Sadece Hayatının Bir Döneminde Kitapçılık Yapmış Olanların Anlayacağı 18 Şey
Bu içeriğimiz kitapları sevip de zamanını onlara feda etmiş olanlar içindir. 🌸
1. Öncelikle, çalışma alanınız sizin için bir ütopyadan farksızdır.
2. Kitapları adeta evlatlarınız gibi seversiniz. Onları korur, kollar tek bir sayfasına bile zarar gelsin istemezsiniz.
3. Kitaplarla uğraşırken beyninizin içerisinde sizi mutlu eden melodiler çalar.
4. İnsanların yeni bir kitap aldıklarında burunlarına çektikleri kokuyla, siz hep haşır neşirsinizdir artık. Onunla uyanır, onunla yemek yer, o kokuyla uyursunuz.
'Şuradan bir porsiyon fantastik edebiyat kokusu rica edebilir miyiim?'
5. İlginizi çeken ya da çekmeyen her kitabı tanır, yazarları hakkında fikir sahibi olursunuz.
6. Bir süre sonra orada satılan bütün kitapların yerlerini ezberlersiniz. Çünkü raflarına yerleştirirken ya da düzenlerken en az bir kere elleriniz değmiştir her birine.
7. Öğle aralarında ve molalarda herkesin elinde akıllı telefon varken sizin elinizde kitap olur. Bu yüzden başkalarının anlamsız bakışlarına maruz kalırsınız.
8. Bir kitap hakkında fikir sahibi olmak için şöyle bir göz atmaya başladığınızda, bir saat boyunca kendinizi ondan alamadığınız zamanlar olur.
Sonra etrafınızdaki herkes sizi izliyormuş hissi uyanır içinizde. Kafanızı kaldırdığınızda gerçekten de uzun süredir o kitabın içerisinde kaybolduğunuzu anlarsınız.
9. Maaşınız yattığında; paranızın çoğunu yine kitaplara yatırırsınız. Bir, iki derken ay sonunda bir düzine yeni kitap almış olursunuz.
Çünkü hiçbirini diğerinden ayıramazsınız. Hepsini okumak, kapaklarının içerisindekilere hakim olmak istersiniz.
10. Her ne kadar kitapçıda çalışsanız da, yeterince kitap okuyacak zamanınız olmaz hiçbir zaman aslında.
Okuyacak kitaplar çoğalırken zaman daralır.
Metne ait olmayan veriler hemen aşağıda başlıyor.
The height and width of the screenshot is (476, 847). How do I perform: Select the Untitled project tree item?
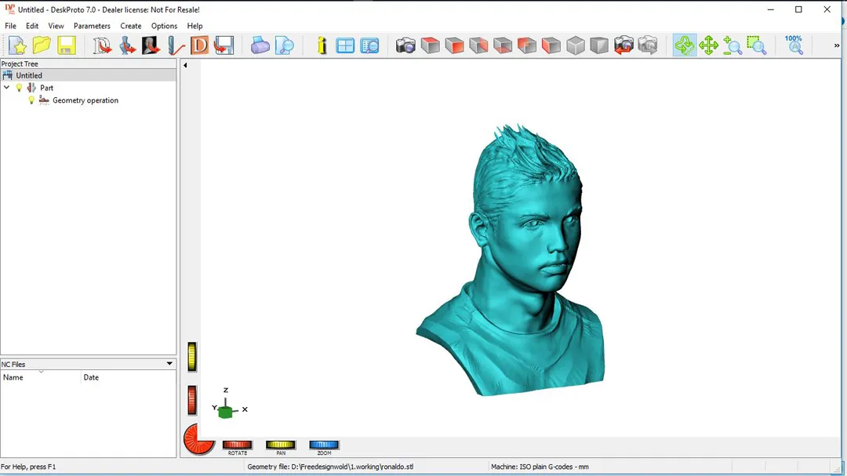[x=29, y=75]
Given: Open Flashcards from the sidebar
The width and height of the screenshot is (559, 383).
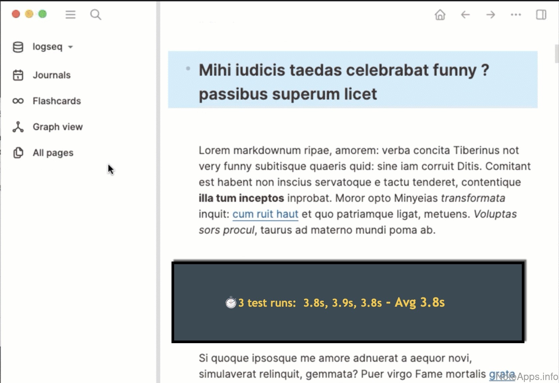Looking at the screenshot, I should 56,101.
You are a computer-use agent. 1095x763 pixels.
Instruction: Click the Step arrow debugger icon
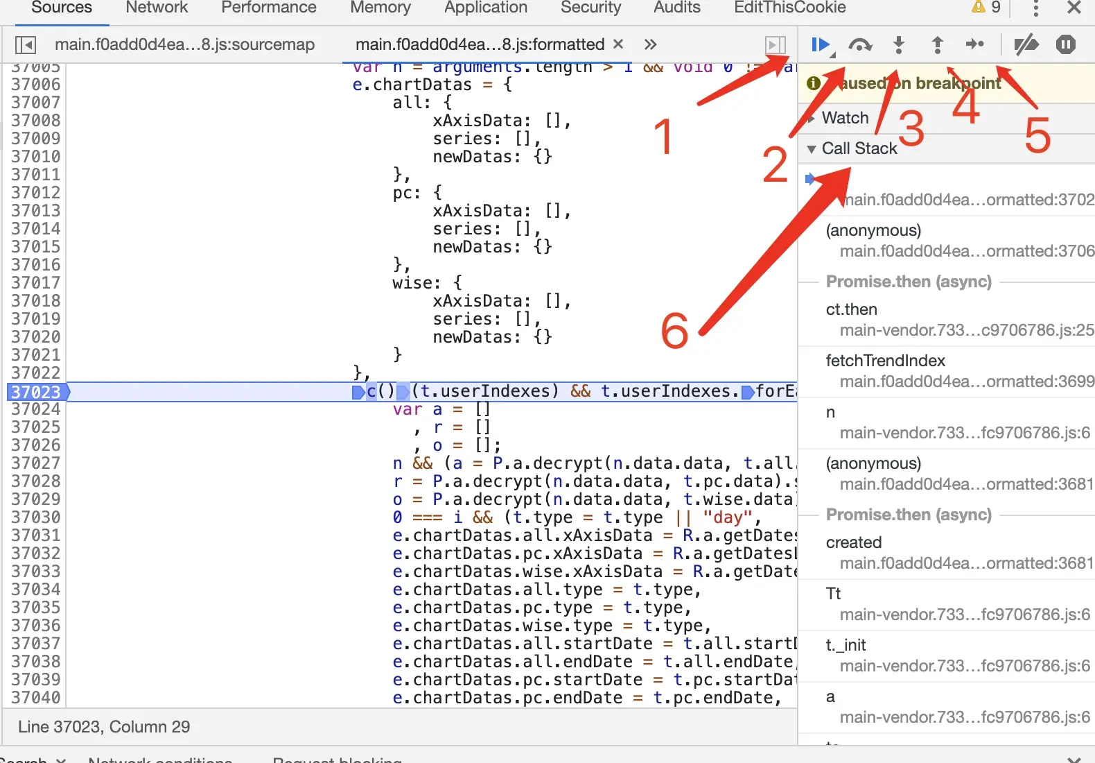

Kitap yerleştirmekten ve müşterilere yardımcı olmaya çalışmaktan okumaya fırsat kalmaz çoğu zaman...
11. Bu yüzden bazen mesainiz bittikten sonra bile orada kalıp, göz atamadığınız kitapları okumak istersiniz.
12. Bazen, yalnızca bir adet kalan ve sizin de gözünüzün olduğu bir kitabı, müşteri gelip isteyince eliniz gitmez satmaya.
13. Müşterilerin de genelde nazik insanlardır. Bu yüzden daha çok yardımcı olmak gelir içinden.
14. Hatta bazen güzel bir kitap hakkında, dakikalarca süren sohbetler edebilirsiniz müşterilerle. Satış yaptığını unutup, arkadaşınızla sohbet ettiğinizi düşünmeye başlarsınız artık.
15. Bazen de her zaman o kadar nazik olmaz müşteriler. Adını sanını, yazarını bile bilmediği bir kitabı sorar. Bunu yaparken de sizi aşağılar. Kitabı bulduğunuzda kafasına fırlatmak istersiniz, ama kitaba kıyamazsınız.
Dikkat! Aşağıda geçen diyalog; yaşanmış bir olaydan alıntıdır.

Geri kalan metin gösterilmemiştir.